Marketers Yet To Obtain Petrol From Dangote Refinery Despite NNPC Lift

From Frying Pan To Fire As NNPCL Raises Petrol Pump Price
NNPCL

The News Chronicles understands that marketers have yet to obtain petrol from Dangote Petroleum Refinery, which the Nigerian National Petroleum Company (NNPC) lifted on Sunday.

Under the auspices of the Independent Petroleum Marketers Association of Nigeria (IPMAN), oil marketers stated on Tuesday that unresolved pricing concerns are one of the main reasons their members have not yet removed Dangote petrol from NNPC.

The national president of IPMAN, Abubakar Maigandi, emphasized that although the refinery is capable of producing petrol on-site, marketers are still unable to obtain the product because of a disagreement over price, which creates instability in the gasoline supply chain.

“We have not been supplied petrol from Dangote Refinery as we wait for the NNPC on pricing,” he stated.

Three days after removing the product from the 650,000 barrels per day (bpd) refining capacity, Mohammed Lawal, a petroleum dealer affiliated with one of the largest downstream companies, stated that markets have not yet received the go-ahead from NNPC for Dangote petrol.

“We are still selling old stocks of petrol. There is still so much uncertainty about pricing or when we will lift Dangote petrol,” Lawal told reporters.

On Monday, September 16, NNPC disclosed the fuel price, which is produced by the Dangote Petroleum Refinery and is also referred to as premium motor spirit (PMS).

The costs, which varied based on the region and ranged from N950 to N1,019 per litre, provoked responses from both the private and oil industries.

According to the quote, the refinery’s gantry price per tonne was N736, or $0.55 per litre. Per the NNPC, the price of a litre of fuel is N898.78 at the official exchange rate of N1,637.59 to the dollar.

In addition to the landing cost from refineries, NNPC stated that suppliers must also pay statutory and regulatory taxes for every litre of gasoline. These fees consist of N8.99 for the NMDPRA; N0.97 for the inspection; N15.00 for the distribution cost (in Lagos); and N26.48 for the profit margin.

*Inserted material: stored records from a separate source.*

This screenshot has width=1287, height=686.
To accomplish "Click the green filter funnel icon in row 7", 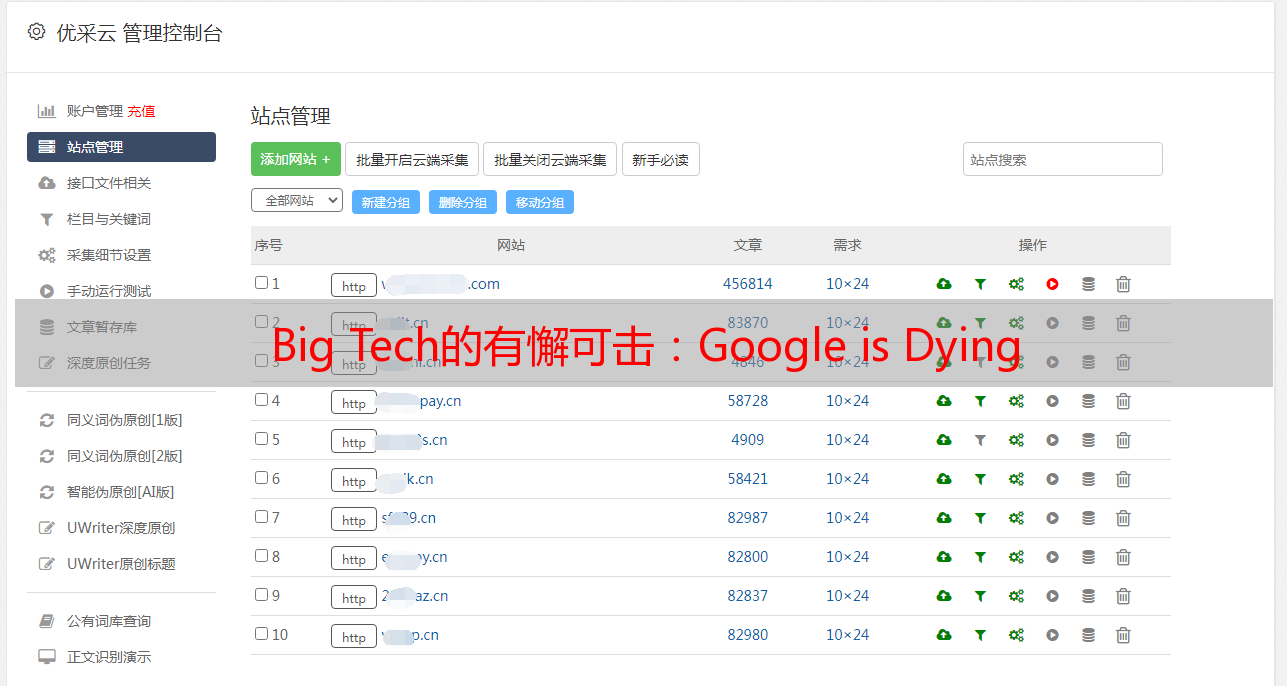I will (x=980, y=518).
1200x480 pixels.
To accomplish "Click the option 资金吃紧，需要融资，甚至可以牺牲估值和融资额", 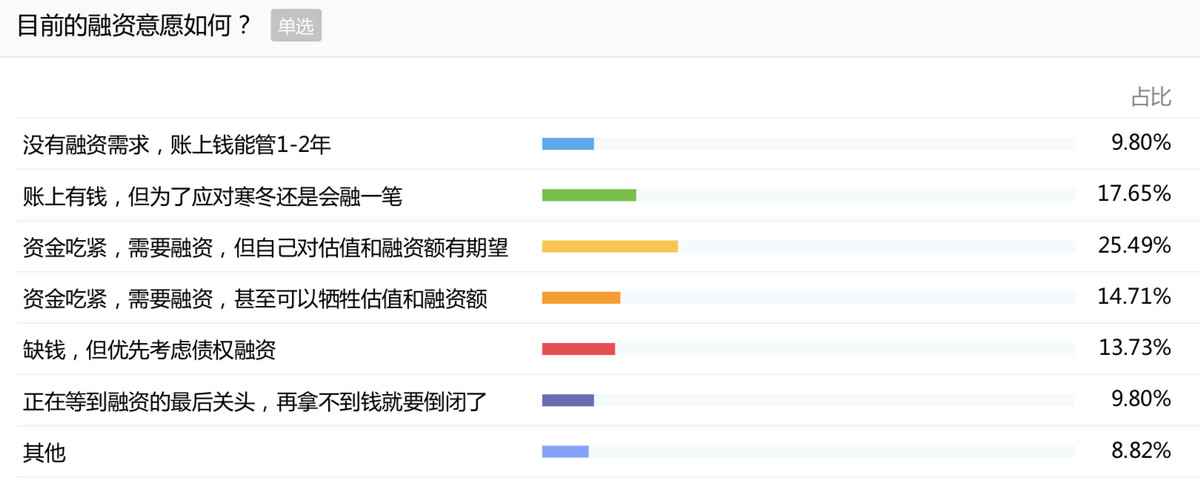I will 255,298.
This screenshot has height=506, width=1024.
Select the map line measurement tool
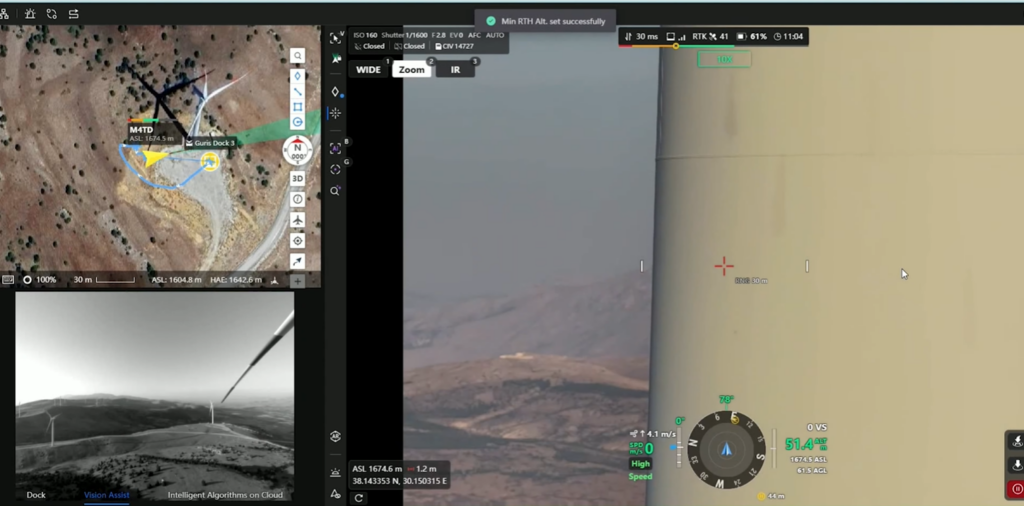point(298,91)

To get the goods to cost between N950 and N1, 019 per litre, they have to be added to the landing cost.

Despite efforts to encourage local refining, oil merchants raised concerns that these high prices might justify the importation of petrol into Nigeria indefinitely.

A prominent marketer disclosed that starting on Tuesday, September 17, foreign fuel ships are anticipated to dock in Nigeria.

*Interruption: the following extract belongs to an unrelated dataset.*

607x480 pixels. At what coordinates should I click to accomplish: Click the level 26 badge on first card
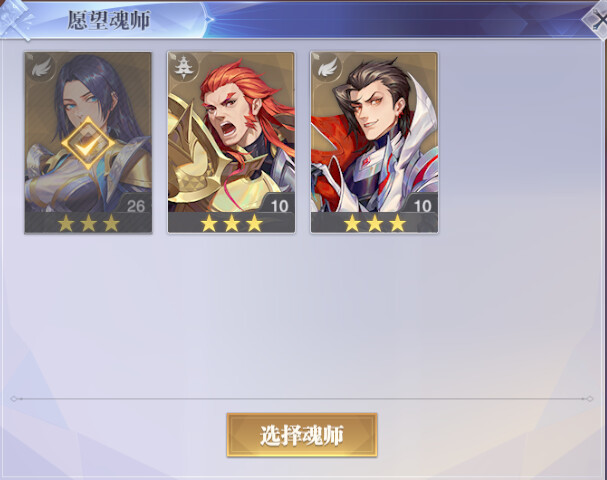[136, 206]
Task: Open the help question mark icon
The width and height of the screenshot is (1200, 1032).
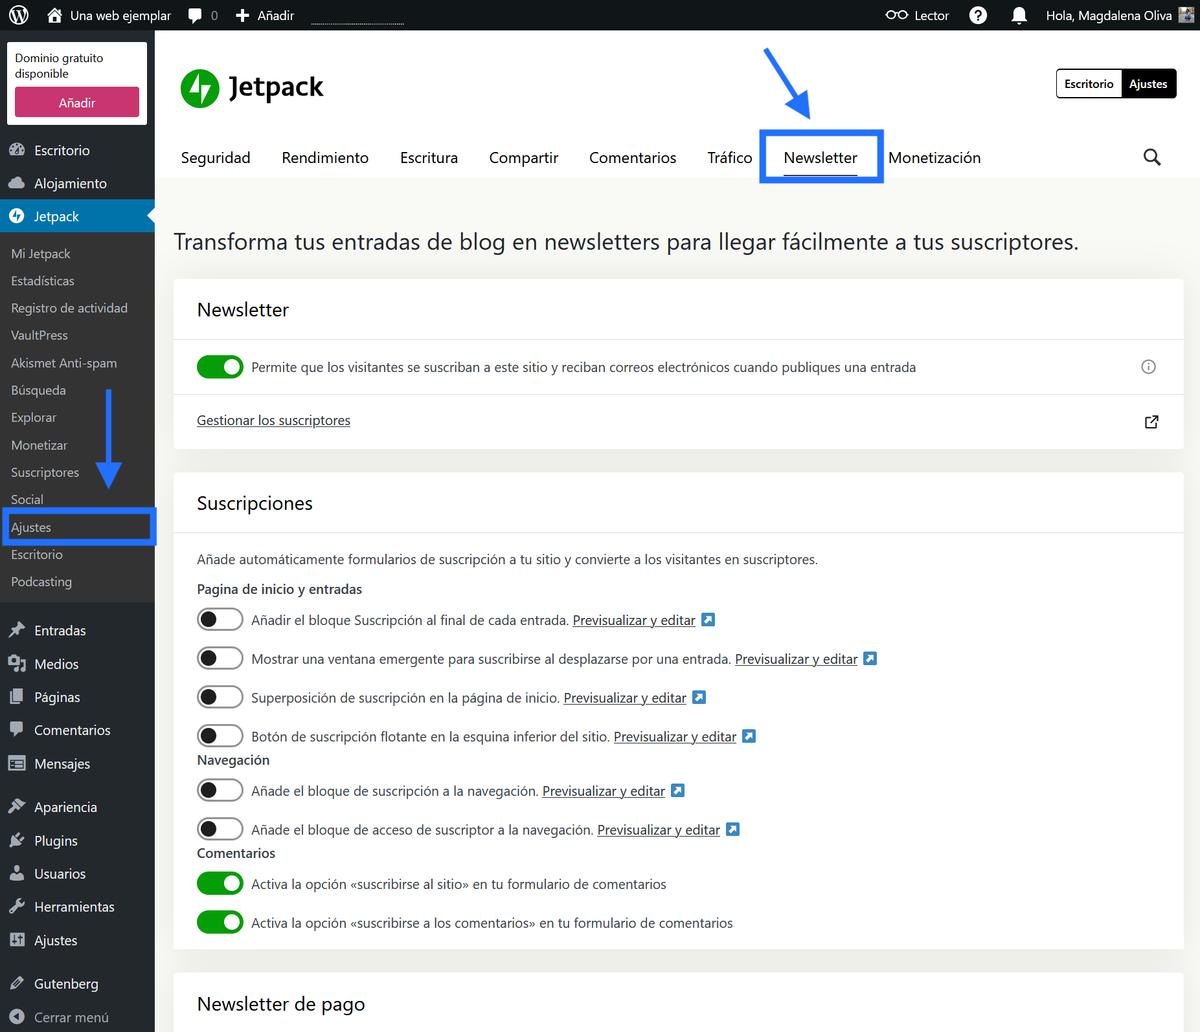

“This is because for whatever is going to come out of Dangote refinery, it is either there will not be enough transparency in the allocation of the product or there will be other issues.”

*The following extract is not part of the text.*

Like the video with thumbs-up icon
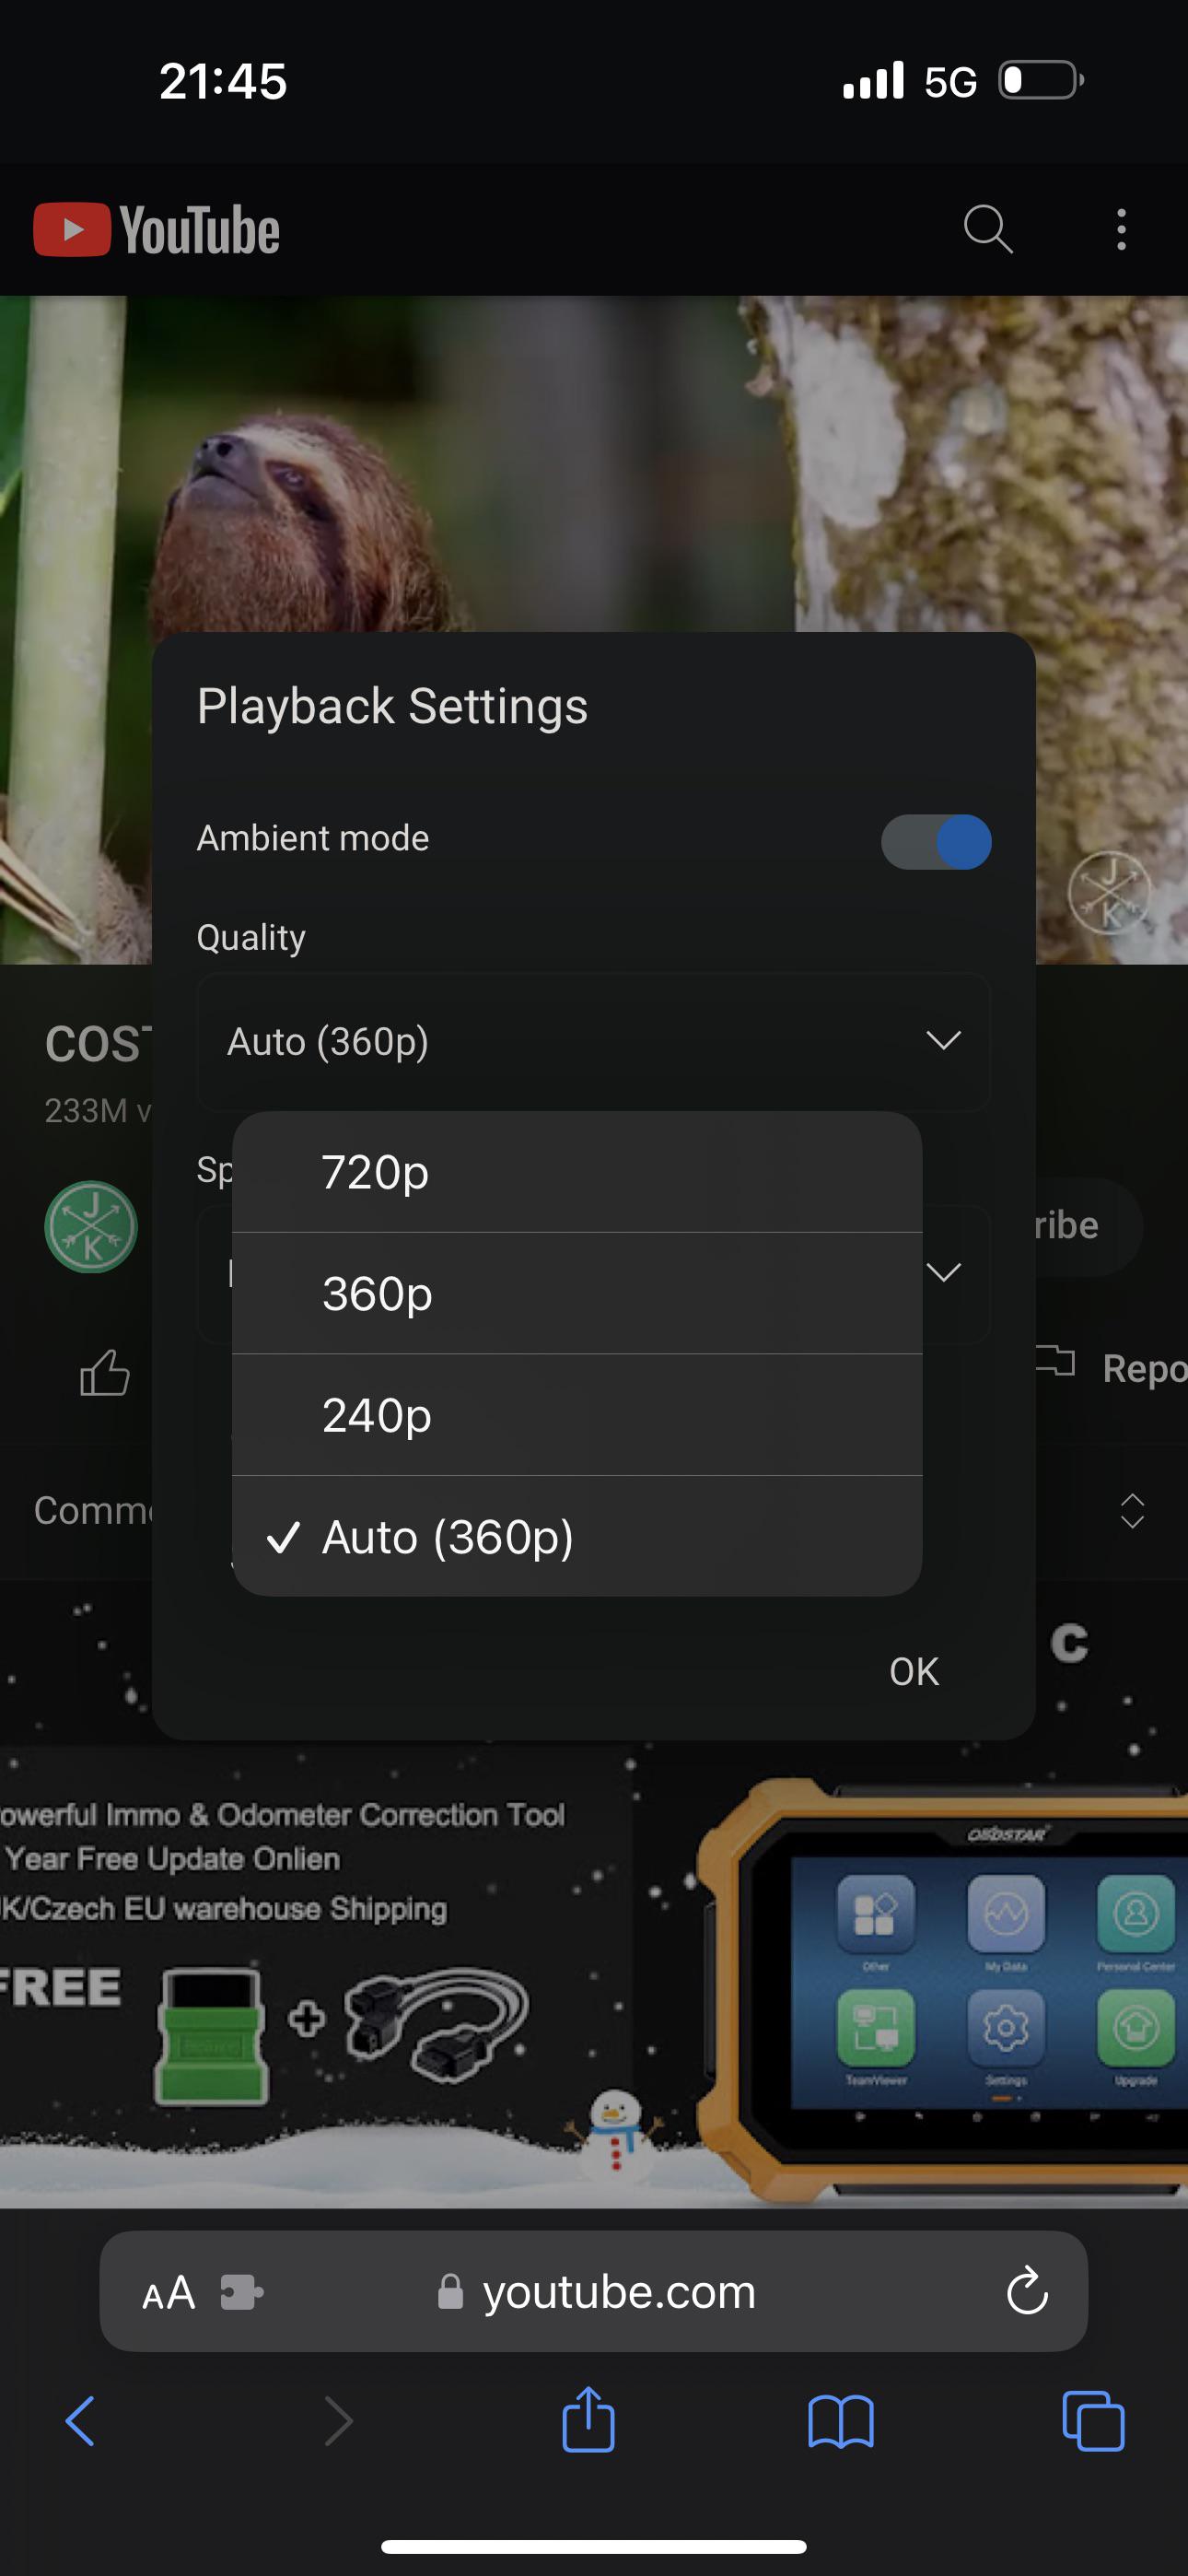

Additionally, some major players might not receive enough production from the factory, in which case they would need to import goods to finish the job. As I have stated, all other things being equal, PMS vessels owned by marketers rather than NNPC should begin entering the nation on September 17 (yesterday), he remarked.

The Nigerian Senior Advocate, Femi Falana, declared that the state oil firm, NNPC, is not allowed to set petrol prices following deregulation.

On Tuesday, Falana said that the NNPC’s move was against Section 205 of the Petroleum Industry Act (PIA).

He claims, “The market has been deregulated, thus the forces of the market now set petrol pricing instead of the government or NNPC Ltd. Furthermore, their prices are significantly influenced by the currency rate.”

Falana claimed that the NNPC’s actions were a flagrant violation of Section 205 of the PIA, which states that market forces should decide petroleum product prices.